— Ну и как же ты надумал разбираться? — холодно спросил Пинегин. — Сразу жалобу на меня настрочишь по наущению Шелопута или пошлешь его прожекты на предварительную экспертизу специалистов?

Волынский не собирался разговаривать сейчас на эту тему, он приехал в управление комбината по другому делу. Но разговор был неизбежен, рано или поздно он должен состояться, это Волынский понимал. Он решил высказаться начистоту.

— Ни то, ни другое, Иван Лукьянович, — ответил он. — Мы запросили исследовательские и проектные организации, а также заводы-изготовители, могут ли они разработать и поставить нам новые модели электропечей. Получим ответ, многое станет ясней.

— Так, так, — спокойно проговорил Пинегин. — Запросы, значит? Что же, запросы — вещь безобидная, от них ни жжет, ни колет. Но только это, знаешь, оболочка. Давай копнем на всю глубину?

— Давай, — согласился Волынский. — Я не против выяснения.

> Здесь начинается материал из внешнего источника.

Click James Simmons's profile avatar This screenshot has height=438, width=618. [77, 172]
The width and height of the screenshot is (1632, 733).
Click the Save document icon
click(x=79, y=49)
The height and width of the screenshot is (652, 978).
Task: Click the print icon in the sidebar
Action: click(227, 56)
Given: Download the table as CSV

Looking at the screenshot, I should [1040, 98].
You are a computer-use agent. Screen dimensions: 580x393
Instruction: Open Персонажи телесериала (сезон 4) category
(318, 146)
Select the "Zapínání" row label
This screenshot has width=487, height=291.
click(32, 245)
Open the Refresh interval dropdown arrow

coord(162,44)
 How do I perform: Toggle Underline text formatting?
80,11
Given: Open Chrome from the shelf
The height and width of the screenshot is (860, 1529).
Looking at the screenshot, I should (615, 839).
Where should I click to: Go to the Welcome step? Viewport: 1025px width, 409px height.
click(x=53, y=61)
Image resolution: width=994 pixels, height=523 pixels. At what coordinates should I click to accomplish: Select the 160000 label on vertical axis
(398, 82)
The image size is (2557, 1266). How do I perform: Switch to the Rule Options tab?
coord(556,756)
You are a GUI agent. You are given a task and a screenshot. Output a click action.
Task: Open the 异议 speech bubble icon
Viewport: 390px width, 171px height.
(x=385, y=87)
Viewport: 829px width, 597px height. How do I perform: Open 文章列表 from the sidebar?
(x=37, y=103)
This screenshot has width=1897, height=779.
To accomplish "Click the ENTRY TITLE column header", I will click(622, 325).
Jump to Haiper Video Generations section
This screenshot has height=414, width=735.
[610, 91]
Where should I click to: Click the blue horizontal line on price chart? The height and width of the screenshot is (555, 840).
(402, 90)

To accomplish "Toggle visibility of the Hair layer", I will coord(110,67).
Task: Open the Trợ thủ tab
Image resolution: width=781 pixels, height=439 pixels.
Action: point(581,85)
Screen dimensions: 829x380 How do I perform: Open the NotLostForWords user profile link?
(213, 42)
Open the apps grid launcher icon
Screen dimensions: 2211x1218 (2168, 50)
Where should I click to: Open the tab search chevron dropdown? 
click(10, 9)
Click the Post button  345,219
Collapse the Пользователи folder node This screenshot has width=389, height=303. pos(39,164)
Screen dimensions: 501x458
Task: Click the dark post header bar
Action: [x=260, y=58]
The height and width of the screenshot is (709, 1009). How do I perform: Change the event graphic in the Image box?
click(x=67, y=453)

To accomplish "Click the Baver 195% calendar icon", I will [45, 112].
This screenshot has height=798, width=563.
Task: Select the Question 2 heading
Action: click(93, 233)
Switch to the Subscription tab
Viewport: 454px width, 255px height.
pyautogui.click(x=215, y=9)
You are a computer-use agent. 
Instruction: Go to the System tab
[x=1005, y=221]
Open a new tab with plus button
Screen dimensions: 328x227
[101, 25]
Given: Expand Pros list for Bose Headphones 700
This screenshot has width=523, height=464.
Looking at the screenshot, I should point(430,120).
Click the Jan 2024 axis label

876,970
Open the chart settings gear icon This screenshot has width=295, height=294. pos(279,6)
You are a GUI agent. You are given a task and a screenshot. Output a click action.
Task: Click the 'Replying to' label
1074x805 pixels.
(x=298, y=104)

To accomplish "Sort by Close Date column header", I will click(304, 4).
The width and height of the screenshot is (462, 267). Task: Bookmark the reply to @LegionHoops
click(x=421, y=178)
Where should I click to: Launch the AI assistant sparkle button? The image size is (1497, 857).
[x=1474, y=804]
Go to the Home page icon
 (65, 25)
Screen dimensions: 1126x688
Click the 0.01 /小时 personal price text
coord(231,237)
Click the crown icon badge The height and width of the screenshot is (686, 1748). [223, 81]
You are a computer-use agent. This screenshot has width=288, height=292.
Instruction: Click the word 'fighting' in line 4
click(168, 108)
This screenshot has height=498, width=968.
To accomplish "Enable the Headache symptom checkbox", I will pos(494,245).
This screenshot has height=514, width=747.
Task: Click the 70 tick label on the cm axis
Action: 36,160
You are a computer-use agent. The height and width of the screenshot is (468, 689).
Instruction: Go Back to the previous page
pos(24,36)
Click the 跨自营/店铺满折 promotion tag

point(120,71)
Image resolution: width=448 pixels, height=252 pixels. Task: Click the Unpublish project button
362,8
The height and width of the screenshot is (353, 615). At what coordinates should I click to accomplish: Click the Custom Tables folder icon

Пинегин заговорил медленно, обдумывая каждое слово: .

— Итак, посланы запросы. На запросы придут, конечно, ответы. Если ответы отрицательные, делать нечего, придется на шелопутных проектах ставить точку и идти ко мне извиняться. Это первый вариант. Правильно я излагаю?

— Не совсем. — Волынский засмеялся. — К чему же извиняться? Наши запросы ни для кого не оскорбительны. А правоту твою признаем, если, конечно, ответы будут отрицательными.

— Хорошо, пусть без извинений, — продолжал Пинегин. — На извинениях не настаиваю. Давай рассмотрим второй вариант — положительные ответы. Для порядка допустим и такую возможность, хоть я в нее не верю. Итак, вам сообщают: что-то принимается, что-то отвергается, в общем, требуемые новые печи могут быть изготовлены. Что вы тогда предпринимаете?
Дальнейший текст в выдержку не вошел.